How many lines in the data hold the string "Anti"? State the number alone.
─── Provided records
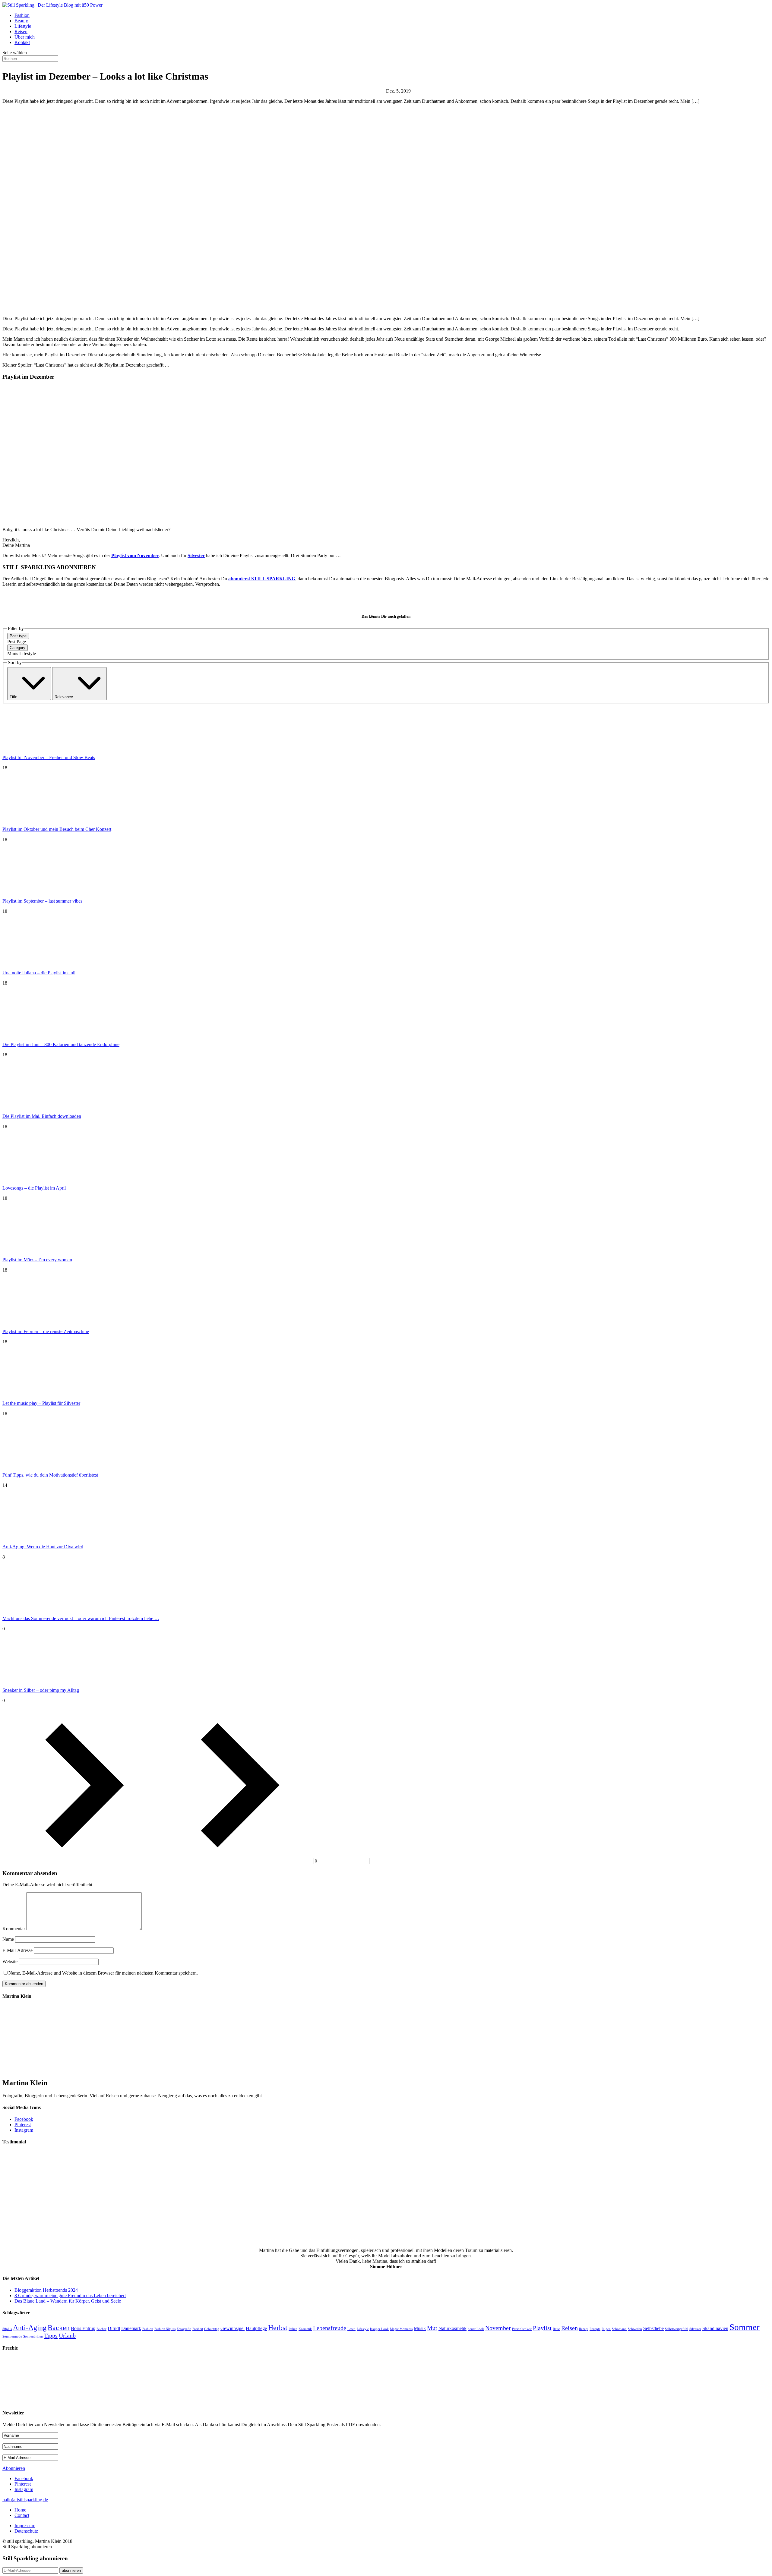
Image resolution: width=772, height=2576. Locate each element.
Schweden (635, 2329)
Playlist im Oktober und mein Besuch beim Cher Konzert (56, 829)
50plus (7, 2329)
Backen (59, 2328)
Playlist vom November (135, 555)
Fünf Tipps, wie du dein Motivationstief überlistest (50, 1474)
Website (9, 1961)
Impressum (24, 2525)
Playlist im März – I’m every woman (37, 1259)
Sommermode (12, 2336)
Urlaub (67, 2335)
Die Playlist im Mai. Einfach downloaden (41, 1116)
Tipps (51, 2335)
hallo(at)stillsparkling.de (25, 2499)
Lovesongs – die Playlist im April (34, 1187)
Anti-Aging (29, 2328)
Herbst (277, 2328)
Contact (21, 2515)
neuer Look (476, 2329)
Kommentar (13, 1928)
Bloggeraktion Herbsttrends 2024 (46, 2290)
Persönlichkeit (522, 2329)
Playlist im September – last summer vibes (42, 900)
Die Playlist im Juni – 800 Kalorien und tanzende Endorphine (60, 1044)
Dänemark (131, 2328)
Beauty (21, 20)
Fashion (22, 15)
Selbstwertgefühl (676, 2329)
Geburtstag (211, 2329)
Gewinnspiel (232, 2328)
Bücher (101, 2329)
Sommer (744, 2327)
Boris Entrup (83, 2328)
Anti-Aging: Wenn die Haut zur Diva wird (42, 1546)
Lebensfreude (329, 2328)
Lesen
──────
─── Provided records
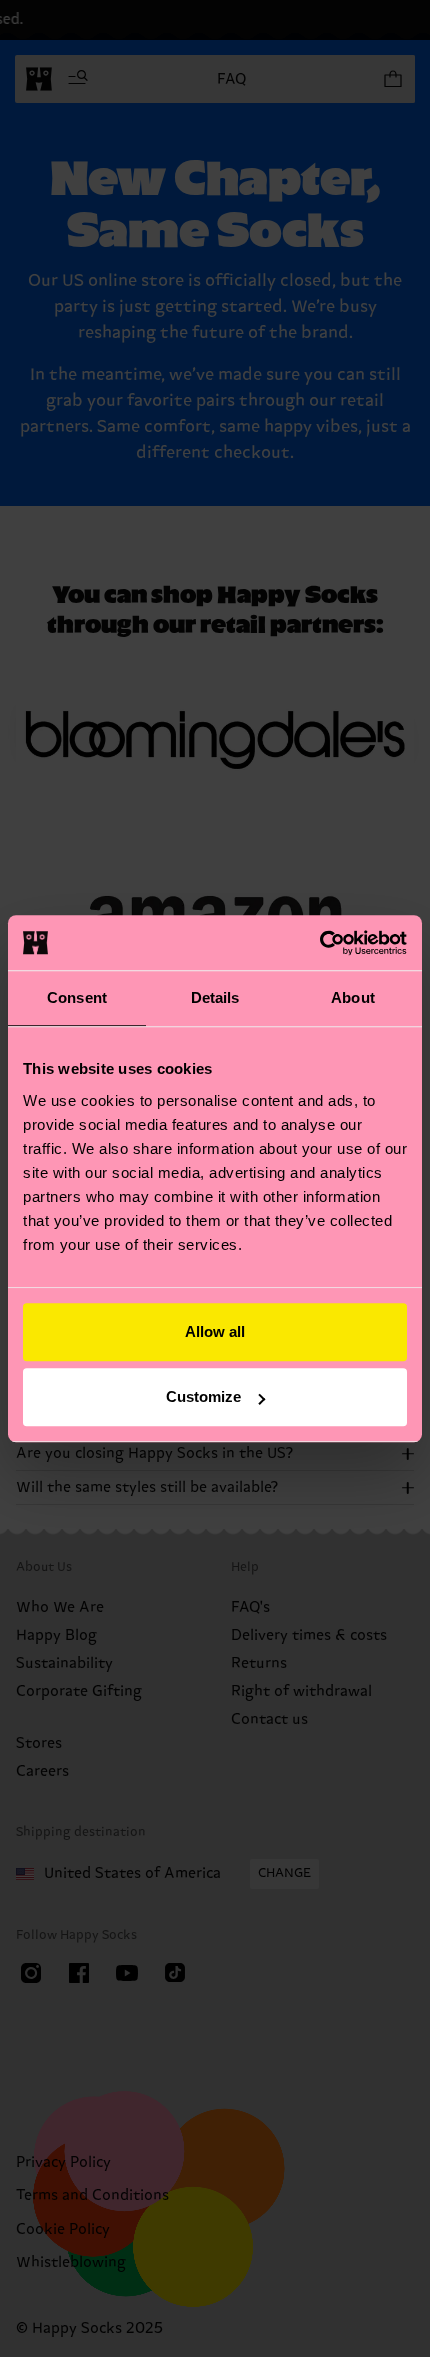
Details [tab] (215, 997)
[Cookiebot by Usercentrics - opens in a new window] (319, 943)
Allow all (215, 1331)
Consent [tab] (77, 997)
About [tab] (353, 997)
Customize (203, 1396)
──────
─── Provided records
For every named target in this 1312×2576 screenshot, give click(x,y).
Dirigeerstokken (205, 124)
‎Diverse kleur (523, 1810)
──────
» **Result**
2